As energy becomes more expensive and sustainability more prized, manufacturers are under the gun to reduce energy consumption. Process monitoring, which standardizes and optimizes manufacturing processes— helps to make this possible in the age of Industry 4.0.

What is process monitoring, exactly? 

Process monitoring ensures modern manufacturing equipment is flexible, sustainable and easy to operate—all with minimum human interaction. Monitoring is the first step to create an effective control process. Sensors collect accurate and real-time data that can be shared through interconnected machine tools. This all contributes to a complete overview of the factory.

Process monitoring is the management of sensor measurements, such as force, vision, and temperature, which helps organizations determine the state of both a machine and a manufacturing process. 

A machine tool operator performs routine monitoring tasks to detect missing and broken tools and monitoring algorithms filter sensor measurements along with operator inputs to determine the process state. 

From process monitoring comes process control, where sensor measurements, monitored by signal processing, gauge these complex processes. Process control, in other words, is the management of process variables—such as feed, speed, and depth-of-cut—to regulate processes. Machine tool operators perform both on- and off-line process control by altering feeds and speeds to suppress chatter, or introducing emergency stops when tools break, for example.

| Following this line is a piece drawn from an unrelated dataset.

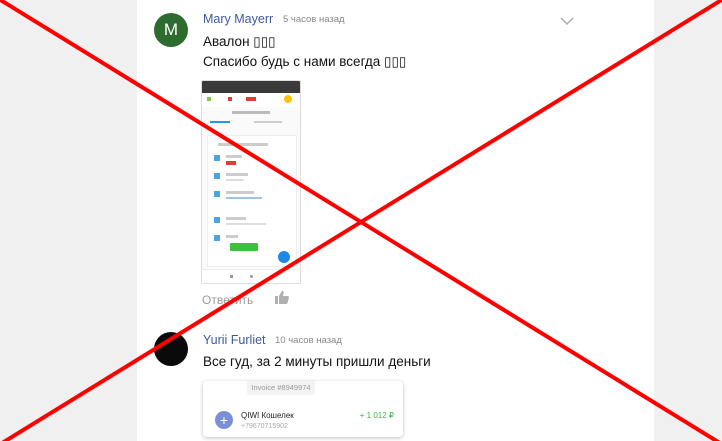  I want to click on comment-text-line: Спасибо будь с нами всегда ▯▯▯, so click(305, 62).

How does it help sustainability efforts?

Industry 4.0 has ushered in digitalization to the shop floor. Digitally controlling production processes supports sustainable decision-making through autonomous machine tools, which then reduces energy consumption through large, low-cost wireless sensor networks. 

The digitization and complexity of Big Data in today’s manufacturing environments makes the process of monitoring and analyzing data for quality control difficult. Networks can crash, and valuable information can be duplicated or lost. This can lead to errors, lead to lost productivity, squandered energy and unnecessary waste. 

But the use of cyber-physical process monitoring systems can predict future energy consumption rates depending on machines tool schedules. Wireless sensor monitoring networks can collect and save large quantities of shop data, monitoring vibrations, currents, voltage and temperature from machine tools to modify their schedules and reduce energy consumption.

Self-learning production systems can also help. They can predict future utilization of machine tools to suggest changes in energy-saving modes. Data management tools also help to standardize data, enabling interoperability and ultimately making data collection more efficient.

As Industry 4.0 opens up a new range of opportunities to advance process monitoring and control systems, it goes a long way toward supporting sustainable decision-making. Autonomous machine tools help manufacturers to implement sustainable programs, or to reduce energy consumption by implementing large, affordable wireless sensor networks.